> [Required action 1]
Answer these questions about the methods excerpt on network visualization and statistical analyses:
(a) Which program was used to visualize the networks?
(b) How were putative hub nodes identified?
(c) Why were the data from 2016 and 2017 combined for downstream analyses?
> [Required action 2]
Continue the methods excerpt on network visualization and statistical analyses of marine eukaryote assemblages, starting after its final sentence.

-- Document section follows --

Visualisation of the networks was performed using Cytoscape v 3.7 (http://apps.cytoscape.org/apps/conet)90. The topographical features of the networks were examined using Network Analyzer v 2.791, which included the number of nodes, the number of total positive and negative interactions, the clustering co-efficient (i.e. measure of the degree to which nodes form interactive modules)38, the number of modules, and the average number of neighbours91. Putative hub nodes (i.e. nodes that play a key role in network organisation) were determined by examining the top ten most connected nodes within each network92. In addition, the closeness centrality of the hub nodes was estimated based on the reciprocal of the sum of distances to all other nodes. Collectively, this information provided an indirect test of ecological redundancy (e.g. the “insurance hypothesis”)93, whereby if multiple taxa in an ecosystem perform similar tasks one taxon can replace the role of another.

Statistical analyses

Taxonomic composition of marine eukaryotes at the family-level for 18 S was analysed in presence/absence format (Jaccard similarity matrix) to assess the effect of anthropogenic pressure (low, medium, high) and year (2016, 2017) on biological assemblages using PRIMER v 794. Initial PERMANOVA tests showed that the community assemblage recovered with each method was significantly different (P < 0.0001, df = 1, MS = 43340, Pseudo-F = 12.003), resulting in a lack of overlap for families detected with each substrate (Fig. S1). Data from both methods (sediment versus seawater) were therefore analysed in isolation unless otherwise noted. Initial PERMANOVA tests showed that the community assemblage recovered from each year was not significantly different (P = 0.138, df = 1, MS = 11889, Pseudo-F = 1.9556), and so these data were combined for downstream analyses. PERMANOVA (9999 permutations) was therefore used to quantify the differences between anthropogenic pressure categories, and constrained Canonical Analysis of Principal coordinates (CAP) was used to visualise the hypothesis that assemblages detected at differently impacted locations were not the same. Indicator value (IndVal) analyses95 were also conducted using the Indicspecies package (v 1.7.8) in R96,97 to determine the eukaryotic families of importance in community classifications when compared among anthropogenic pressure categories. Family richness among pressure categories was compared using Kruskal-Wallis (KW) tests in R v 3.5.397. Post-hoc pairwise rank sum Wilcoxon tests were used to compare between each pressure category.

-- Document section concluded --
-- Material shown follows --

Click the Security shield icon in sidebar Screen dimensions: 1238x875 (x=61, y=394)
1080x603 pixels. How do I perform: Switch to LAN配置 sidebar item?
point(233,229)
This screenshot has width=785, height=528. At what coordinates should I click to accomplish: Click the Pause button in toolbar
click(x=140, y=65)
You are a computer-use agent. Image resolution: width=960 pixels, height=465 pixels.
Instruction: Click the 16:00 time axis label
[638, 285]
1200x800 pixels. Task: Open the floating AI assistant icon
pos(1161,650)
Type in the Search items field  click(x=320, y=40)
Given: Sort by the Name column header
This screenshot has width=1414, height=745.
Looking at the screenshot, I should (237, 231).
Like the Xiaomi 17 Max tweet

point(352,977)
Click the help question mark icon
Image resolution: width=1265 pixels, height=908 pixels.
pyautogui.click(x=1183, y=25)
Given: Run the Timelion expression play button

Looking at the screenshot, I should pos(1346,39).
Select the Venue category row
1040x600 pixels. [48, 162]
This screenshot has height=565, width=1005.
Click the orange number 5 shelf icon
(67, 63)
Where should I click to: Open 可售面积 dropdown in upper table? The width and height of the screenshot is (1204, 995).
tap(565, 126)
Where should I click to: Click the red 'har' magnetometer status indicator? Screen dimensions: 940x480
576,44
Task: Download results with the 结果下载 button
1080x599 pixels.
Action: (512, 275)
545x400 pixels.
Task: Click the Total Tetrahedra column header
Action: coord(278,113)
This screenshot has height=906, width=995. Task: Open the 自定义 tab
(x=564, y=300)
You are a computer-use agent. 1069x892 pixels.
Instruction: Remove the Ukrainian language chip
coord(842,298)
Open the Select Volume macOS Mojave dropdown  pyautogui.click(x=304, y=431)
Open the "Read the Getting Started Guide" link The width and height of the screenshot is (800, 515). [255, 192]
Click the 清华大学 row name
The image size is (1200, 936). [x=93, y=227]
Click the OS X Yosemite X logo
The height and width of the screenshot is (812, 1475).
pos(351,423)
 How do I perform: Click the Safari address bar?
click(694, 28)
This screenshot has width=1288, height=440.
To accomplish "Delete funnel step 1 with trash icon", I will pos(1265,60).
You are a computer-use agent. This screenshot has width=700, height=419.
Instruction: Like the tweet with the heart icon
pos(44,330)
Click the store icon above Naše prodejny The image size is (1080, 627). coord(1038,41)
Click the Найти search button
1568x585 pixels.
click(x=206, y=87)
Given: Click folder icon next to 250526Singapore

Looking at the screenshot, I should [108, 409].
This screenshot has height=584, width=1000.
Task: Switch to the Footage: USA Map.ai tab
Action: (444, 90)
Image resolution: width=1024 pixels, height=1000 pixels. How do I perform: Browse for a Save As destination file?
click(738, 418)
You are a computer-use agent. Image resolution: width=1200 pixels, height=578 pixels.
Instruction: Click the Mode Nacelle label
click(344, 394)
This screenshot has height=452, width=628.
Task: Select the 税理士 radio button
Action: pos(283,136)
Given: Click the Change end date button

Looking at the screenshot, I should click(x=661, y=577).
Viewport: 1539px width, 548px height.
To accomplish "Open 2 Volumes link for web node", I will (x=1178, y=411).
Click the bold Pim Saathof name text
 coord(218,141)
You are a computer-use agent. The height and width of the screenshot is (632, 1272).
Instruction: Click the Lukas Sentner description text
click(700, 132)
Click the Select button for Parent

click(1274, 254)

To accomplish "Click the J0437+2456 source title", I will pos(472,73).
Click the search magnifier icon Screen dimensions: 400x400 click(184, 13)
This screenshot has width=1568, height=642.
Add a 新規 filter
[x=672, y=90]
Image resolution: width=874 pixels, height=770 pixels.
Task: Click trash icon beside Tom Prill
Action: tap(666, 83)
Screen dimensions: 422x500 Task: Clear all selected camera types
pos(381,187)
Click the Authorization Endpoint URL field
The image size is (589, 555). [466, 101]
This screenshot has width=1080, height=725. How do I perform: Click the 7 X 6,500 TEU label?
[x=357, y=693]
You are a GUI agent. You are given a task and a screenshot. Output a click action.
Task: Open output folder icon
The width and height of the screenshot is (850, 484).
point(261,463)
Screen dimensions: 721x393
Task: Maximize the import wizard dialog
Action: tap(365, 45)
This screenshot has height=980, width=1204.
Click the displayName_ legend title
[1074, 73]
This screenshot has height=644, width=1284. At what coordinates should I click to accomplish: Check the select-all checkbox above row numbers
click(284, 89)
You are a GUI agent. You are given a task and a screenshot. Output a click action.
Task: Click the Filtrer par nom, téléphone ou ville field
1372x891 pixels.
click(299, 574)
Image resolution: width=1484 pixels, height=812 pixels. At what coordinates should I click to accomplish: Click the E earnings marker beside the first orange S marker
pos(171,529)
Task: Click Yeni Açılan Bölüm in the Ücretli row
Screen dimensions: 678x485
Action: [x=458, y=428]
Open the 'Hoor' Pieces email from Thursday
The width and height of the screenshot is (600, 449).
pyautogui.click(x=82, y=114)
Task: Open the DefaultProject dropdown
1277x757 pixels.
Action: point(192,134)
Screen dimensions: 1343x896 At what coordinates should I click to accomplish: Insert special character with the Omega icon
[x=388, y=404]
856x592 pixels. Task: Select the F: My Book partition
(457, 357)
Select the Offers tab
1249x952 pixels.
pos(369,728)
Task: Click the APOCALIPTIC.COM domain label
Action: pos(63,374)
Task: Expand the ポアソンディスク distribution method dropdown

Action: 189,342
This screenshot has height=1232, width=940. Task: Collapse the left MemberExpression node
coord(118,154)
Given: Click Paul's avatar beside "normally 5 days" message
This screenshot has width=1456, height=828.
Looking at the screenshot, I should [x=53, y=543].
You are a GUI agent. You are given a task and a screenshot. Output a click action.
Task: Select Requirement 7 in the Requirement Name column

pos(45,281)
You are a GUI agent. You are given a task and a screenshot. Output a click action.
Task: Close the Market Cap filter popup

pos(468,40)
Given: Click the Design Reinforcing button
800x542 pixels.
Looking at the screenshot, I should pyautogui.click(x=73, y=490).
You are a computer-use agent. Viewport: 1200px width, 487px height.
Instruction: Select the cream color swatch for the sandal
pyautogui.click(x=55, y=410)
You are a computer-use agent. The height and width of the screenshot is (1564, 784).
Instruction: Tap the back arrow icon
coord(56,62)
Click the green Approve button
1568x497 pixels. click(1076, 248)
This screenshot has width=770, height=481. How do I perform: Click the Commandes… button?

-- Material shown concluded --

> [Task answer 1]
(a) Cytoscape v 3.7.
(b) By examining the top ten most connected nodes within each network.
(c) Initial PERMANOVA tests showed that the community assemblage recovered from each year was not significantly different (P = 0.138).

> [Task answer 2]
The seawater family-level assignments of Anthozoa or Demospongiae ITS2 sequences were analysed in presence/absence format to assess the effect of anthropogenic pressure on community composition and richness using the vegdist (method = “jaccard”) and adonis (permutations = 9999) functions in the vegan R package (v 2.5–6)97,98, and the Kruskal-Wallis test in R v 3.5.397. The effects of anthropogenic pressure on community assemblages were tested at two levels for the seawater ITS2 analysis (low pressure versus high pressure, with a score of 5 acting as the threshold) instead of three levels (low, medium, high) due to the relatively low number of sites that passed the subsampling threshold for sequencing depth (e.g. seawater samples from only ten sites yielded at least 4,000 ITS2 sequences). Moreover, taxonomic assignment of the sediment ITS2 samples failed to identify sufficient Anthozoa and Demospongiae sequences to assess the impact of anthropogenic pressure; only five cnidarian families were identified in total (Agariciidae, Merulinidae, Poritidae, Siderastreidae, and Sphenopidae), and only five sites yielded at least one Anthozoa or Demospongia family-level identification (see Results).